Em meio às ações da Força A e observando a defesa de Hitler na parte ocidental da Europa, com dois grupos de exércitos posicionados na França para o caso de tropas aliadas serem lançadas de pára-quedas, os aliados decidiram recorrer ao engano. A atenção das tropas alemãs precisava ser desviada dos verdadeiros pontos de ataque. Os Aliados deixaram claro que a Normandia seria o local da invasão, mas precisavam fazer os alemães acreditarem que era apenas uma distração, e que a invasão começaria em outro local. Dentro da Operação Guarda-Costas, a Operação Fortaleza teve um papel fundamental no desembarque.
Artistas na guerra. A ideia era enganar o aparato de inteligência alemão criando distrações e enganos em grande escala. Quando necessário, tanques, aviões ou navios falsos eram produzidos, para os quais eram necessários soldados de diferentes habilidades. Os aliados recrutaram atores, engenheiros, arquitetos e pintores de escolas de arte e agências de publicidade. Ao todo, eram 1.100 soldados, o que pode parecer pouco em um conflito como esse, mas foi suficiente para executar o plano de “fraude”. Eles eram conhecidos como 23º Quartel-General das Tropas Especiais, também chamados de ‘Exército Fantasma’.

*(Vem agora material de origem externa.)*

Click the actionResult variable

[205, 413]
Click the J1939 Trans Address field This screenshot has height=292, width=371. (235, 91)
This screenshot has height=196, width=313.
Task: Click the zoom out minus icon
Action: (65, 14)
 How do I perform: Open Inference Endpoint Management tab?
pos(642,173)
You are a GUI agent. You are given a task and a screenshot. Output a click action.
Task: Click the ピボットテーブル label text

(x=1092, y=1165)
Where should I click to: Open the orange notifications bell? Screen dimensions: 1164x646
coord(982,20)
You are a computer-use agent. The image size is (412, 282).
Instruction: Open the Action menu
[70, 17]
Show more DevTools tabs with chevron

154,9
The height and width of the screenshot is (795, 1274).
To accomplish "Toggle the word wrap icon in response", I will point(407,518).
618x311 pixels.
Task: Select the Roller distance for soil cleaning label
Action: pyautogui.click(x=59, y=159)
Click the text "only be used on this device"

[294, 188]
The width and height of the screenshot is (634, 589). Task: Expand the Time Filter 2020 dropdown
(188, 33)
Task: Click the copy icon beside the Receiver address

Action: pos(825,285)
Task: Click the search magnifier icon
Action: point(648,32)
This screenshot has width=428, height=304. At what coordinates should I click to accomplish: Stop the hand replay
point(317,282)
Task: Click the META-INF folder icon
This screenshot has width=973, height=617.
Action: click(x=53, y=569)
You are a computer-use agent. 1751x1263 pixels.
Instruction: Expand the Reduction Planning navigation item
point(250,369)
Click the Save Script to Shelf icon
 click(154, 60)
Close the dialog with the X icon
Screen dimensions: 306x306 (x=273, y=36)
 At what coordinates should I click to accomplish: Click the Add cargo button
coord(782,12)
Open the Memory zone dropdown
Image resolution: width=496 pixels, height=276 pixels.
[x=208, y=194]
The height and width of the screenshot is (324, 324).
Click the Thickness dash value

O objetivo era fazer com que as forças nazistas acreditassem que havia duas divisões com 30 mil homens cada, algo que não diferia muito das técnicas antigas ou do que os EUA estão tentando desenvolver atualmente: um drone capaz de enganar os radares inimigos, simulando uma frota de navios ou unidades terrestres.
Cercas infláveis. Durante a operação, várias práticas de confusão foram realizadas, mas uma das mais marcantes foi a utilização de tanques infláveis. Ver fotos desses tanques sendo erguidos por soldados pode parecer curioso, e obviamente de perto eles não enganariam ninguém. No entanto, eram feitos com qualidade suficiente para enganar o inimigo à distância. Por exemplo, os transportes marítimos posicionados em certos pontos da Inglaterra pareciam bastante falsos, mas os aviões nazistas não conseguiam descer o suficiente para inspecioná-los em detalhes.
O Exército Fantasma criou tanques, canhões, jipes, pequenos aviões e caminhões inflados com compressores de ar. Depois de montados, eles eram camuflados, mas não de forma perfeita – a intenção era fazer os alemães acreditarem que algo estava sendo preparado no local. Além disso, criaram aeródromos fictícios, tropas de infantaria (roupas penduradas como espantalhos) e baterias de artilharia. De tempos em tempos, uma unidade real era introduzida para tornar o estratagema mais convincente. Alguns membros dessa unidade se tornaram pintores ou designers após o fim da guerra.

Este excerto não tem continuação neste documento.